Когда ученик Колмогорова — мой друг математик Владимир Андреевич Успенский в 1956 году задумал вместе со мной устроить на филологическом факультете семинар по применению математических методов в языкознании, в качестве третьего соруководителя семинара мы пригласили П. С. Кузнецова. Семинар работал вплоть до моего изгнания из университета в конце 1958 года. Вокруг него объединились многие лингвисты и математики, пытавшиеся по-новому подойти к языку. Нас привлекала точность формулировок в науке, которая по сути и была уже самой проверяемой из всех гуманитарных. Иначе говоря, в лингвистике можно теоретическое построение соотнести с эмпирическими данными и опровергнуть или подтвердить. Другие гуманитарные науки до сих пор в очень малой степени умеют это делать. Меня уже тогда занимала и эстетическая сторона, равно важная и в математике, и в лингвистике. Для обеих наук красота построения служит чуть ли не главным критерием. Я до сих пор продолжаю думать на темы, вставшие передо мной в те годы. На Международном семиотическом съезде в Беркли в июне 1994 года мой пленарный доклад был посвящен одной из них: тому, как опыт сравнительно-исторического языкознания может быть использован в других науках, все еще не добившихся такой же строгости метода.
Теми же вопросами занимался и еще один из моих университетских учителей, Александр Иванович Смирницкий. Он заметил меня на одном из занятий по английскому языку, где он был в роли инспектора. Я слушал и тщательно записывал много его курсов — по истории и синхронной грамматике английского языка, по скандинавским руническим надписям. Как он мне потом признавался, это было главное и любимое его увлечение. Но этот курс был прерван его болезнью. Это же помешало ему довести до конца начатую было со мной работу по теме моего курсового и дипломного сочинений. В них шла речь о возможных в английском языке сложных прилагательных, состоящих из целой конструкции и в переводе передаваемых предложением: A don't — toulch — me — or — I*kill — you sort of countenance. «Такое выражение лица, которое как бы говорит: не трогай меня, а то убью!» и т. п. Из всех мной названных ученых он был мне всего ближе своим тяготением к эстетически совершенным построениям в науке. Он переводил исландские саги и шведского поэта Тегнера, который и мне пришелся по вкусу. В его увлечениях мне виделся наиболее близкий подход к тому синтезу поэзии и лингвистики, о котором и я мечтал.

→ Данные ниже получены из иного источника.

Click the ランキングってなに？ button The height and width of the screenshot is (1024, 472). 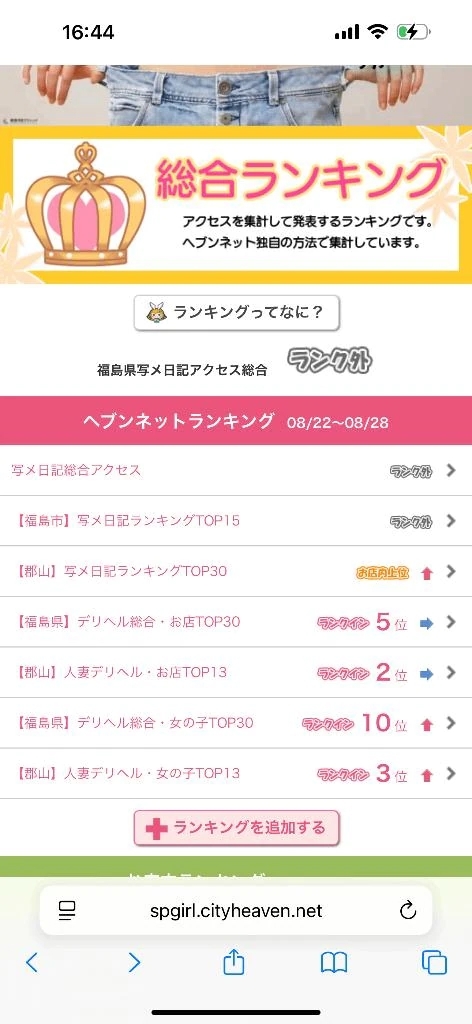(x=236, y=313)
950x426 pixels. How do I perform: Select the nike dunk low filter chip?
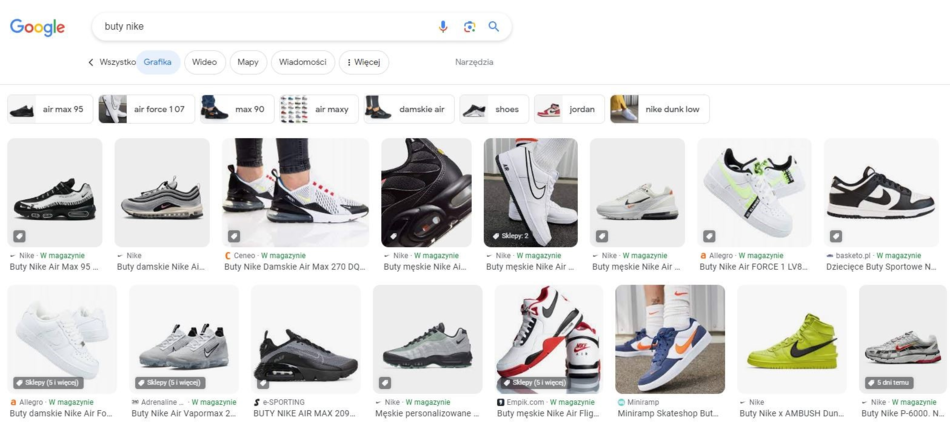coord(660,109)
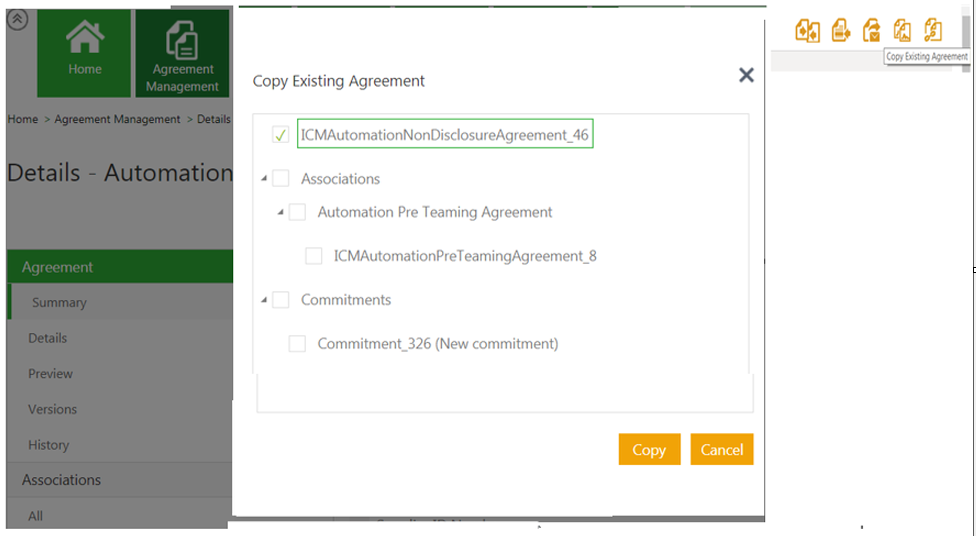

В тот год, когда я слушал лекции Смирницкого по истории английского языка, меня зимой вызвали в партбюро филфака. Со мной разговаривали члены комиссии, проверявшей факультет. Среди них был Н. Ф. Яковлев, в прошлом очень талантливый лингвист, один из предтеч фонологии и вдохновитель Московской фонологической мхолы. Я зачитывался его грамматиками северокавказских языков. Но к тому времени он примкнул к марристам и участвовал в травле их научных противников. Этот грузный рослый мужчина, глыбой усевшийся в партбюро, стал меня допрашивать: «А что этот Смирницкый (он произносил окончание фамилии на деланно старомосковский лад, не смягчая кии, уподобляя последний гласный ы) говорит вам о прагерманском языке?» И, не дожидаясь моего ответа, пояснил, почему нельзя этого делать: прагерманский язык по злокозненным выдумкам компаративистов продолжается в древнеанглийском языке, как наследственное вещество продолжается в поколениях, согласно вейсманистам-морганистам (а их, то есть всю современную генетику, только что перед тем отменил Лысенко на устрашающей сессии ВАСХНИЛ). Я что-то пробормотал, что Смирницкий говорит нам только о самом древнеанглийском (на самом же деле он, конечно, часто пользовался реконструкциями прагерманских форм, без этого раннюю предысторию английского языка не опишешь). Яковлев за свою циническую измену науке тяжело поплатился: его после лингвистической дискуссии уволили из Институга языкознания (Виноградов потом говорил мне, что сделал это по настоянию и под нажимом Чикобава, о чем сожалел). Яковлев попал в сумасшедший дом, там и умер, рассудок к нему не вернулся.